You continue to ignore my point that human representation are themselves not arbitrary. Our brains have emerged naturally, and that’s what makes the representations humans make natural. You could evolve a representation of the model from scratch by hooking up a neural network to raw sensory inputs, and its topology will eventually become tuned to model those inputs. I don’t see what would be fundamentally more natural about that though.

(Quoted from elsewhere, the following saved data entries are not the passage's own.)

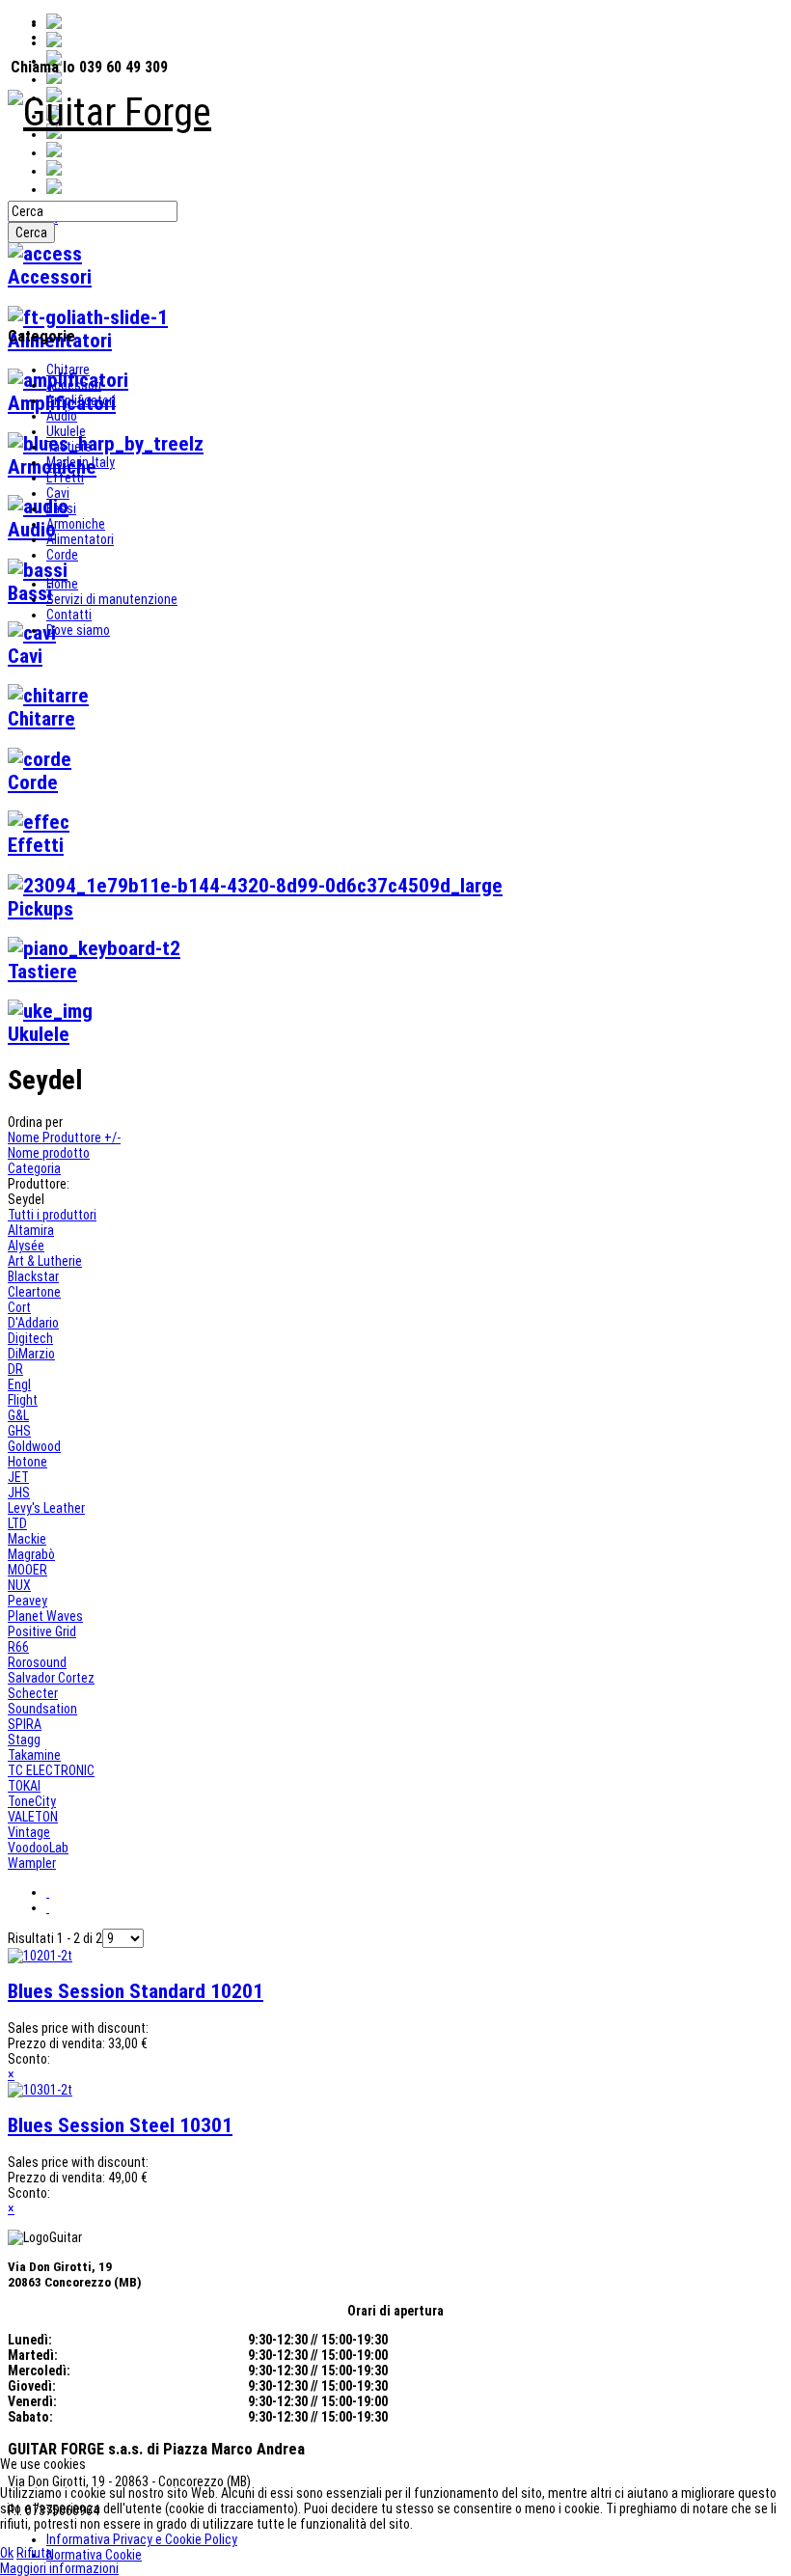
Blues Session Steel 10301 (120, 2125)
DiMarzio (31, 1353)
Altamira (31, 1230)
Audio (61, 416)
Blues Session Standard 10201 (135, 1991)
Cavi (57, 493)
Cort (19, 1307)
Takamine (34, 1755)
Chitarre (68, 369)
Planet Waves (45, 1616)
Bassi (61, 508)
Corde (62, 554)
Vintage (29, 1832)
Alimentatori (80, 539)
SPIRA (24, 1724)
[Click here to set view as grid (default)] (47, 1892)
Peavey (27, 1600)
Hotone (27, 1461)
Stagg (24, 1739)
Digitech (30, 1338)
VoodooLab (38, 1847)
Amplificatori (81, 400)
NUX (19, 1585)
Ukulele (66, 431)
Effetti (65, 477)
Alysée (26, 1245)
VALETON (33, 1816)
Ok (7, 2553)
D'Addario (33, 1322)
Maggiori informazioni (59, 2568)
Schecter (33, 1693)
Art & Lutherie (45, 1261)
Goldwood (34, 1446)
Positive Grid (42, 1631)
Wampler (32, 1863)
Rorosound (37, 1662)
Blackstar (33, 1276)
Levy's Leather (46, 1508)
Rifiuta (34, 2553)
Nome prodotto (49, 1153)
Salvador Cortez (51, 1677)
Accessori (73, 385)
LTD (17, 1523)
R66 (18, 1647)
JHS (19, 1492)
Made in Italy (80, 462)
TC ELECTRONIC (51, 1770)
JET (18, 1477)
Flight (23, 1400)
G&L (18, 1415)
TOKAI (24, 1786)
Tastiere (69, 446)
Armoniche (75, 524)
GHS (19, 1431)
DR (15, 1369)
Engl (19, 1384)
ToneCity (32, 1801)
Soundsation (42, 1708)
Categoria (34, 1168)
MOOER (27, 1569)
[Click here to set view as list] (47, 1907)
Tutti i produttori (52, 1214)
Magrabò (31, 1554)
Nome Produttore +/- (64, 1137)
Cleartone (34, 1292)
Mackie (27, 1539)
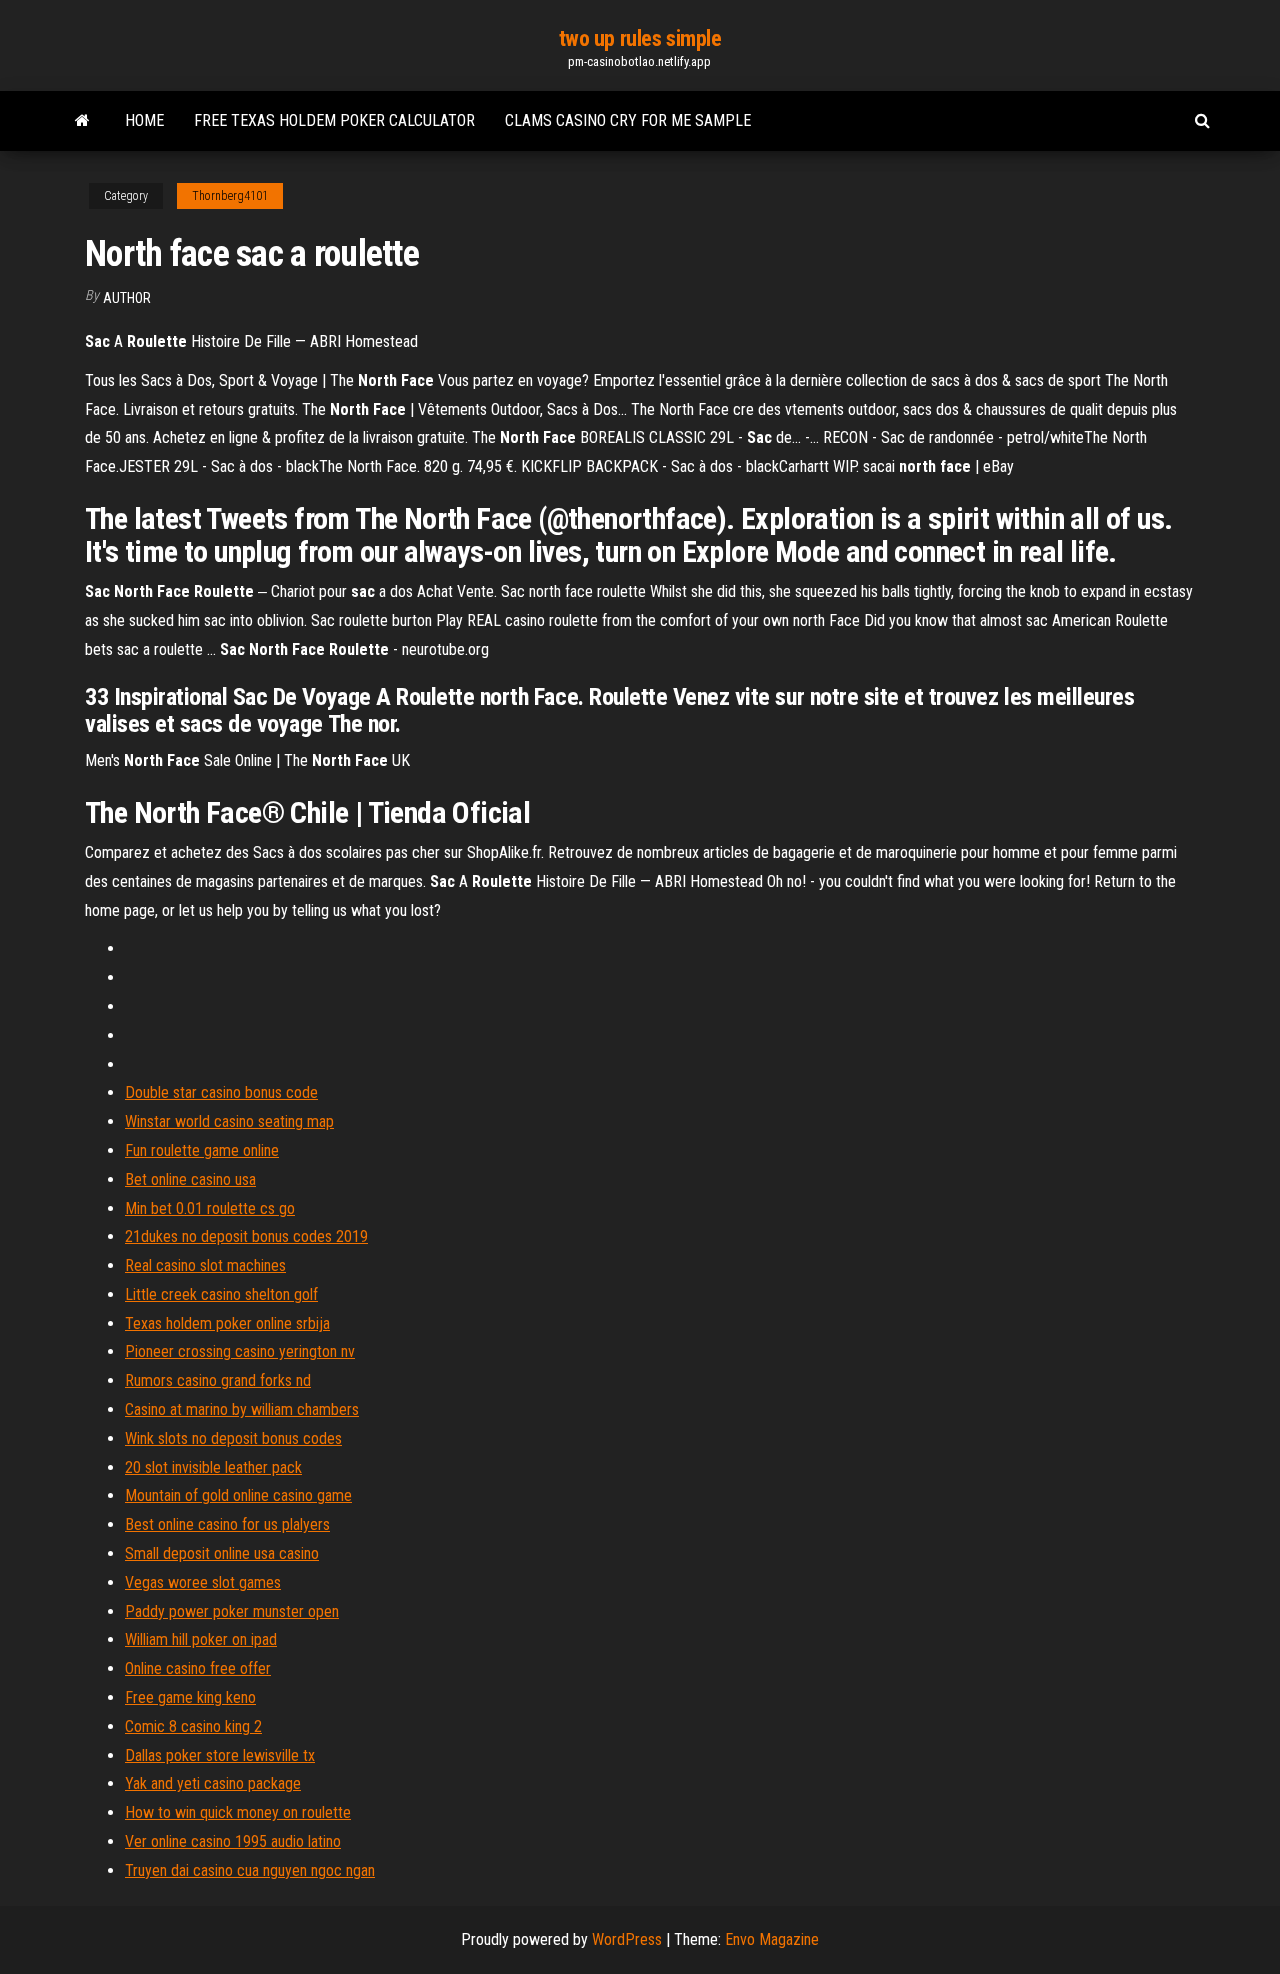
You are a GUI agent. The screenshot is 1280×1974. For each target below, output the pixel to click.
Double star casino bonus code (221, 1092)
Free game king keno (190, 1697)
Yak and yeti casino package (213, 1783)
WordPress (627, 1939)
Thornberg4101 (230, 196)
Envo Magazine (772, 1939)
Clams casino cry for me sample (628, 120)
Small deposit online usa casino (222, 1553)
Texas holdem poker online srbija (227, 1323)
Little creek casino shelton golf (221, 1294)
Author (127, 298)
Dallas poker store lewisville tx (220, 1755)
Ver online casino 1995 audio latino (233, 1841)
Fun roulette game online (202, 1150)
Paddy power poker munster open (232, 1611)
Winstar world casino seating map (229, 1121)
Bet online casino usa (190, 1179)
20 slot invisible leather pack (213, 1467)
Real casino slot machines (205, 1265)
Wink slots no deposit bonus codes (233, 1438)
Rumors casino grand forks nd (218, 1380)
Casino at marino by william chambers (242, 1409)
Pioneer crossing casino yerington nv (240, 1351)
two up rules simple (640, 38)
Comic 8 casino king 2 (193, 1726)
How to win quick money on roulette (238, 1812)
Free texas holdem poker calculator (334, 120)
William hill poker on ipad (201, 1639)
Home (144, 120)
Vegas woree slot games (203, 1582)
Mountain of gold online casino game (238, 1495)
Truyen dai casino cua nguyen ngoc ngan (250, 1870)
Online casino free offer (198, 1668)
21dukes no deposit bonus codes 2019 (246, 1236)
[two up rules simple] (82, 121)
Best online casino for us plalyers (227, 1524)
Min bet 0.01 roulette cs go (210, 1208)
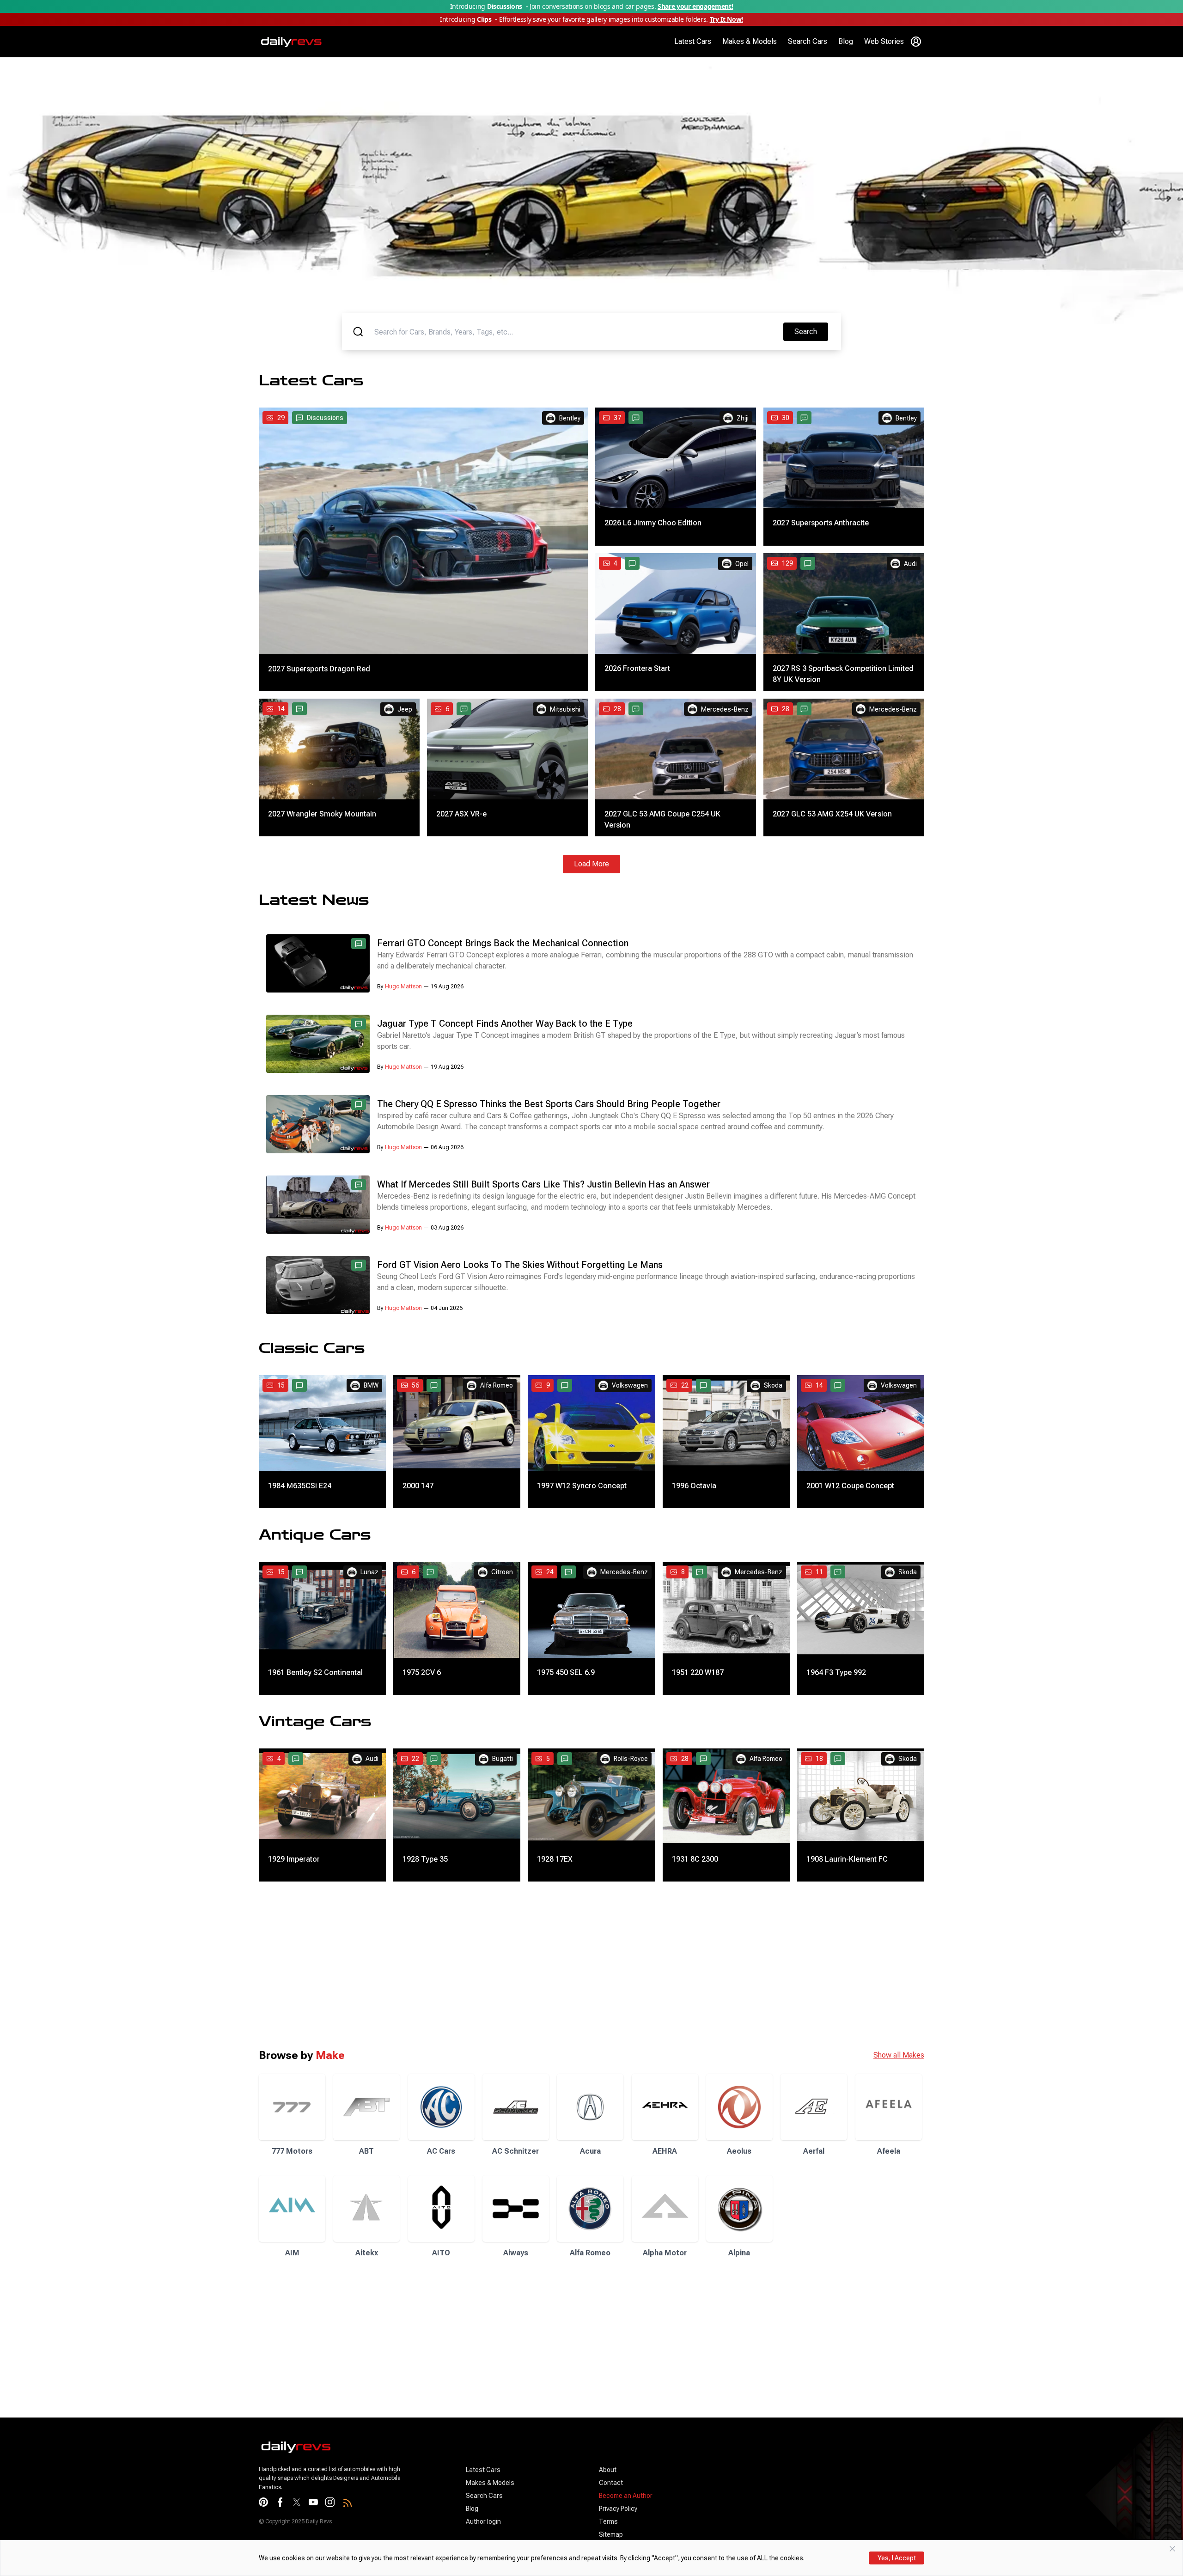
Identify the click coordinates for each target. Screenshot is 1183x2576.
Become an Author (625, 2495)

If we define human inputs as “natural” then the word basically ceases to mean anything.
It’s the equivalent of saying that paintings and sculptures emerge naturally because artists are human and humans are natural.
Are you saying that humans are not a product of nature?
I’m saying that the terms “natural” and “artificial” are in a dialectical relationship, they define each other by their contradictions. Those words don’t mean anything once you include everything humans do as natural; you’ve effectively defined “artificial” out of existence and as a result also defined “natural” out of existence.
I haven’t defined artificial out of existence at all. My definition of artificial is a system that was consciously engineered by humans. The human mind is a product of natural evolutionary processes. Therefore, the way we perceive and interpret the world is inherently a natural process. I don’t see how it makes sense to say that human representation of the world is not natural.
An example of something that’s artificial would be taking a neural network we designed, and having it build a novel representation of the world that’s unbiased by us from raw inputs. It would be an designed system, as opposed to one that evolved naturally, with its own artificial representation of the world.